Les Tibétains parlent de la mort en riant, sur l'éclat de rire qu'ils ont, souvent, devant l'inquiétude de l'Occident, qui vit dans l'attachement, qui n'accepte pas que tout passe.[3]
Alors, que faire si l'on pense que "Quand je mourrai la mer se noiera" ?[4] Prenant acte du vide spirituel créé par la démission de l'Eglise (catholique) dans la prévention et la compréhension du sida[5] et « dont l'accompagnement a été longtemps la mission mais qui, à titre collectif, a refusé de s'impliquer dans la lutte contre le sida »[6], certains auteurs témoignant du sida vont tenter une réappropriation de la mort par des rituels venant d'autres cultures non imprégnées de culture judéo-chrétienne. Auréolées des mystères de l'inconnu, celles-ci auraient une attitude plus saine, plus philosophique que 'nous' vis-à-vis de cette mort, la nôtre, celle de nos proches, de nos bien-aimés, taboue et déniée, mais annoncée. Ainsi Hervé Guibert, célèbre écrivain du sida, racontait au début des années quatre-vingt-dix l'espoir de conjurer sa mort annoncée par des pratiques superstitieuses : cérémonies au Temple de la Mousse au Japon ou visite à un guérisseur marocain...[7] Mais rien pour penser son après-vie. Car il y a, en fait, trois phases bien distinctes dans le discours sur la mort: l'avant (le deuil), le pendant (l'inconnaissable) et l'après (l'eschatologie).

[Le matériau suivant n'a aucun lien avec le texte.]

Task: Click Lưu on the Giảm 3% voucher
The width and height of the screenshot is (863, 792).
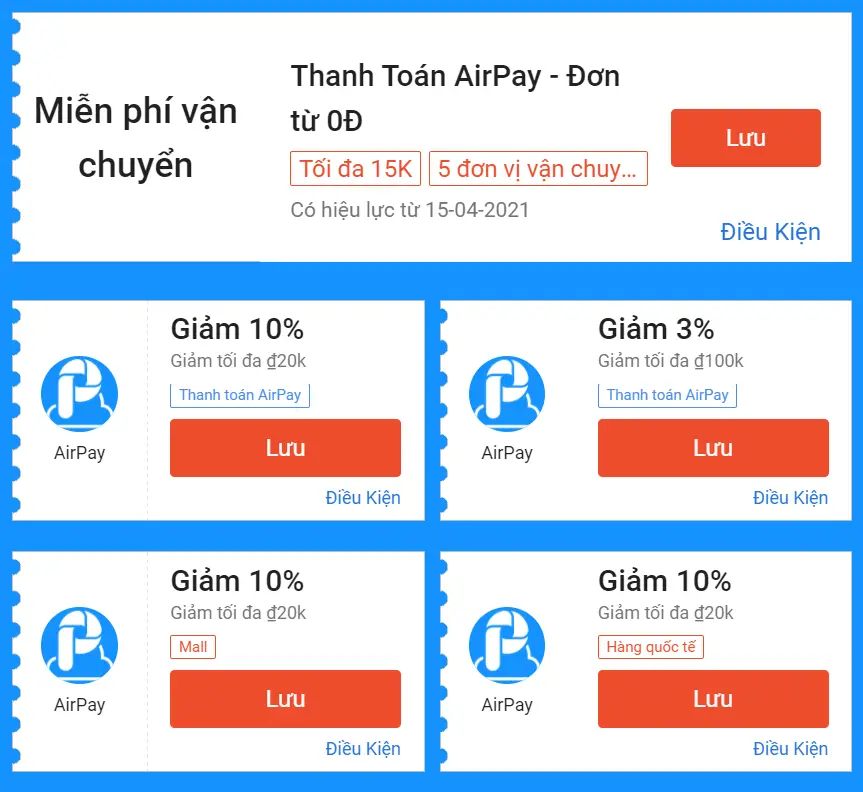Action: (713, 448)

L'avant, c'est le deuil annoncé. En l'occurrence, l'Occidental est beaucoup moins silencieux qu'il n'y paraît, peut-être parce qu'il doit agir et c'est pourquoi on réfléchit beaucoup à l'accompagnement de vie et de mort[8], en se passant du secours d'autres cultures, comme on le verra dans les deux témoignages du sida étudiés ci-après. En revanche, le pendant reste « l'instant inénarrable » de Vladimir Jankélévitch:
La mort joue à cache-cache avec la conscience: où je suis, la mort n'est pas; et quand la mort est là, c'est moi qui n'y suis plus. Tant que je suis, la mort est à venir; et quand la mort advient, ici et maintenant, il n'y a plus personne. De deux choses l'une: Conscience, ou présence mortelle! Mort et conscience, elles se chassent et s'excluent réciproquement, comme par l'effet d'un commutateur...[9]
Dans les deux témoignages suivants, le récit d'agonie, celle de l'être aimé, n'est guère plus qu'une approximation pour retenir le secret emporté dans la tombe.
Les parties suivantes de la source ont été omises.